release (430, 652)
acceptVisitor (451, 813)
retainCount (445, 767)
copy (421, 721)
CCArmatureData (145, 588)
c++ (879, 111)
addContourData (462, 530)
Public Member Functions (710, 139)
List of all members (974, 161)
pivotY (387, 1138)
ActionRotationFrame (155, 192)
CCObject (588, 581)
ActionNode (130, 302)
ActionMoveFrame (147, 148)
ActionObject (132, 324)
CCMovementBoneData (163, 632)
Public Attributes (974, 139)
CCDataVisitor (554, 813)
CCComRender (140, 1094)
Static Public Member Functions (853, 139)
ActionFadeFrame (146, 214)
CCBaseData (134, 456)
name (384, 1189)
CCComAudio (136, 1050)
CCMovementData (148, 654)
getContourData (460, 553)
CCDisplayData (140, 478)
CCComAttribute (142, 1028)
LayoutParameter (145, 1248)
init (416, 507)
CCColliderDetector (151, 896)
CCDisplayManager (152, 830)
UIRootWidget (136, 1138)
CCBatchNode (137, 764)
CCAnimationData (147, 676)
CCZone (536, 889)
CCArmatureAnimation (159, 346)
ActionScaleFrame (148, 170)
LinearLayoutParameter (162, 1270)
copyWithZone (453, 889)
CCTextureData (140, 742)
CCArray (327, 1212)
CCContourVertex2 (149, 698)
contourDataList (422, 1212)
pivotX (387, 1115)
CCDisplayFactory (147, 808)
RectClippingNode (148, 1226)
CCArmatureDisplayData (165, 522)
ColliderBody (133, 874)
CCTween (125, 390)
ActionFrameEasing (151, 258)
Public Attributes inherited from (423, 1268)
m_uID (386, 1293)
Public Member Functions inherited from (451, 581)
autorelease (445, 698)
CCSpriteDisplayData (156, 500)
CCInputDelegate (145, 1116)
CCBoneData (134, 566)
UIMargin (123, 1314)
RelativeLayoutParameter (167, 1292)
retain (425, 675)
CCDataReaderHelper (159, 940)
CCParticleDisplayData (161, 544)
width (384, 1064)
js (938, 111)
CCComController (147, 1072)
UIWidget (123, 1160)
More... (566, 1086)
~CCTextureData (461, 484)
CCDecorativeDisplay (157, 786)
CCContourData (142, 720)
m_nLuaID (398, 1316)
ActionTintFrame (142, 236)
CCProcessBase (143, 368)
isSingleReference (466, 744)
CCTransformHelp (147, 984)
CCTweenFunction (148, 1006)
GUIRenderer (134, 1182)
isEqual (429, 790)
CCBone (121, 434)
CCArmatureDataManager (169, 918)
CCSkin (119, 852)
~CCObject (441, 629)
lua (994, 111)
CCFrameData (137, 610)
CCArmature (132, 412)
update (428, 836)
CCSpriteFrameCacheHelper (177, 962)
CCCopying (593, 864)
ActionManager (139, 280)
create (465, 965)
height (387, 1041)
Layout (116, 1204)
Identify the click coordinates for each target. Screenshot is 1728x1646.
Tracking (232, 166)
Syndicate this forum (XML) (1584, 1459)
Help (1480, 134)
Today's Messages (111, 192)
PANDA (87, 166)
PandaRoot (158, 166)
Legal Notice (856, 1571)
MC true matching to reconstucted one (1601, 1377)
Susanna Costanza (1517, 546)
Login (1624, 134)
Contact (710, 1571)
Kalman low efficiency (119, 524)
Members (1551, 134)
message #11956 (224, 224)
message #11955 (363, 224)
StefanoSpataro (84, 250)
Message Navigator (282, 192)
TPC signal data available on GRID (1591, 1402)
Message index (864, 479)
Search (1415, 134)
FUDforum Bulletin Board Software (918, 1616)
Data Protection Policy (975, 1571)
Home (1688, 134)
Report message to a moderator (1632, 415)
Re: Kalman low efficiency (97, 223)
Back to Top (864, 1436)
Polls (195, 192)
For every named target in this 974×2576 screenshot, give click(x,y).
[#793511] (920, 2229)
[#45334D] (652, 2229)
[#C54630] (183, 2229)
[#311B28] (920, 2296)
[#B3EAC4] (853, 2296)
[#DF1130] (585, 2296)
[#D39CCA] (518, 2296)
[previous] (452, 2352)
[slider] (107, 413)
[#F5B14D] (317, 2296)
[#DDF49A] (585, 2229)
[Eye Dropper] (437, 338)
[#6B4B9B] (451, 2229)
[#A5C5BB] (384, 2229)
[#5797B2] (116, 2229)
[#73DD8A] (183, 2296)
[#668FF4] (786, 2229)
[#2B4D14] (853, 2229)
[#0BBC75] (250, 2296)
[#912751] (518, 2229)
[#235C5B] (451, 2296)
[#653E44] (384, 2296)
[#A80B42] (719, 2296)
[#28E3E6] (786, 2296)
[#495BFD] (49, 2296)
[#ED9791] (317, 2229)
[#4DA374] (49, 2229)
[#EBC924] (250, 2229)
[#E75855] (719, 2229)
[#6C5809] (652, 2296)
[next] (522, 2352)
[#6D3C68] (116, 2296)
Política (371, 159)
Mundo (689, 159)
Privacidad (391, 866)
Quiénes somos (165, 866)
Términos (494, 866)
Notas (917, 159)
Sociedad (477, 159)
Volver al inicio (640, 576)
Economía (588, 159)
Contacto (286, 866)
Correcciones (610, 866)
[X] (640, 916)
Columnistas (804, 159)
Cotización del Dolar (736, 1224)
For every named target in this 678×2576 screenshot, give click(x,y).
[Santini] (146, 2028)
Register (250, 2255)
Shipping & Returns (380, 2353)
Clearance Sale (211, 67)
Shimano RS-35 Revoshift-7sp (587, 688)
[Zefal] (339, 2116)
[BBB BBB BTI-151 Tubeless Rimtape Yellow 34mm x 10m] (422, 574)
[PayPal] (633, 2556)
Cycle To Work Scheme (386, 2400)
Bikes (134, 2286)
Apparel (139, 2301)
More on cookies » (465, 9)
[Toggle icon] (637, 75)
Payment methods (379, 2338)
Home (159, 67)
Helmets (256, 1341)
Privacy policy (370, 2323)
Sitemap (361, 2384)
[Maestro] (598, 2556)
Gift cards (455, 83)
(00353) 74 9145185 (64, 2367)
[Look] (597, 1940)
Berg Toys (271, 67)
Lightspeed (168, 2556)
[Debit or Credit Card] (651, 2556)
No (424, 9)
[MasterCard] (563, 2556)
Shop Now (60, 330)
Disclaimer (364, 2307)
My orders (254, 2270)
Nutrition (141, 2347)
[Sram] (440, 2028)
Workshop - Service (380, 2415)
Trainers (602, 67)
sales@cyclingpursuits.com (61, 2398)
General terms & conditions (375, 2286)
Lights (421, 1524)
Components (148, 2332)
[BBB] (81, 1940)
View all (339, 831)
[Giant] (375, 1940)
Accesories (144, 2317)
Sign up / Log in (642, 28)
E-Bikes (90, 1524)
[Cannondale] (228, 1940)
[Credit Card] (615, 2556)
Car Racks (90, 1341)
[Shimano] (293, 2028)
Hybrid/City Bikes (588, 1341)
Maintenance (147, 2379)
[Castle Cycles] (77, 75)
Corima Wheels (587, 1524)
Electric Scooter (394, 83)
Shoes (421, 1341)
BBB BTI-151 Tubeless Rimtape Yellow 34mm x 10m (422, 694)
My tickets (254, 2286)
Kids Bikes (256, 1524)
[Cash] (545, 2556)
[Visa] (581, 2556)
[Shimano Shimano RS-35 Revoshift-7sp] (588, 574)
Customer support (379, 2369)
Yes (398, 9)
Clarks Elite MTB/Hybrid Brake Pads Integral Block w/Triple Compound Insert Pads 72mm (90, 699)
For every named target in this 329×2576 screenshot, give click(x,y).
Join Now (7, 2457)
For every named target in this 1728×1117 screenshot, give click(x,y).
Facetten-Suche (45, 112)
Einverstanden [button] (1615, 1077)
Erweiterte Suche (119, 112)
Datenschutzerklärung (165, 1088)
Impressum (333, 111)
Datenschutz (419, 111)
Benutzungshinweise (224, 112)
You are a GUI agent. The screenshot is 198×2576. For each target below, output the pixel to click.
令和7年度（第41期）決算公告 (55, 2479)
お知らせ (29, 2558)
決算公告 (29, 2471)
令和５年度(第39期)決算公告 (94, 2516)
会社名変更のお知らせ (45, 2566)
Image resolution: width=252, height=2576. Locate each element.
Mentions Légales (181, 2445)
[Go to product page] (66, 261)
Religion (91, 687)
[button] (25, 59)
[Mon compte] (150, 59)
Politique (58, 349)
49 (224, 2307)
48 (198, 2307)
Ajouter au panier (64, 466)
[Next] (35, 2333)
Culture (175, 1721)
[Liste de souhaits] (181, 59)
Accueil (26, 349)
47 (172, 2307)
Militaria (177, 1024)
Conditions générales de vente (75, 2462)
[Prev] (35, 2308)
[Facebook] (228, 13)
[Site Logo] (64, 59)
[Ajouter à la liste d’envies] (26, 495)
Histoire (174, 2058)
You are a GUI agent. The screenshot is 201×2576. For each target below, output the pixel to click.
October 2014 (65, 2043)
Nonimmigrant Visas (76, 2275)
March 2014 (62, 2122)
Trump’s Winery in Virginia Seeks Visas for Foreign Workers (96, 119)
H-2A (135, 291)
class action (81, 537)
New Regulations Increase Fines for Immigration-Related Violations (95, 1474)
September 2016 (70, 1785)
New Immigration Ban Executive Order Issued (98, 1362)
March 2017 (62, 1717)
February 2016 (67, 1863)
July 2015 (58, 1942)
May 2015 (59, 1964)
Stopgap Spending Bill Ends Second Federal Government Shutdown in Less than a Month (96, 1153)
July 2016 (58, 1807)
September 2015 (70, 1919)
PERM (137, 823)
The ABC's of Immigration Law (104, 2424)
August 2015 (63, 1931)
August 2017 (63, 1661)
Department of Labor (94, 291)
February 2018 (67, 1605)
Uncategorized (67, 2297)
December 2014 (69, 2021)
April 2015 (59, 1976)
------
**Assignment**
Go through the listing and work out how many lines include the string "Yellow". Give only the number.

**Output below**
2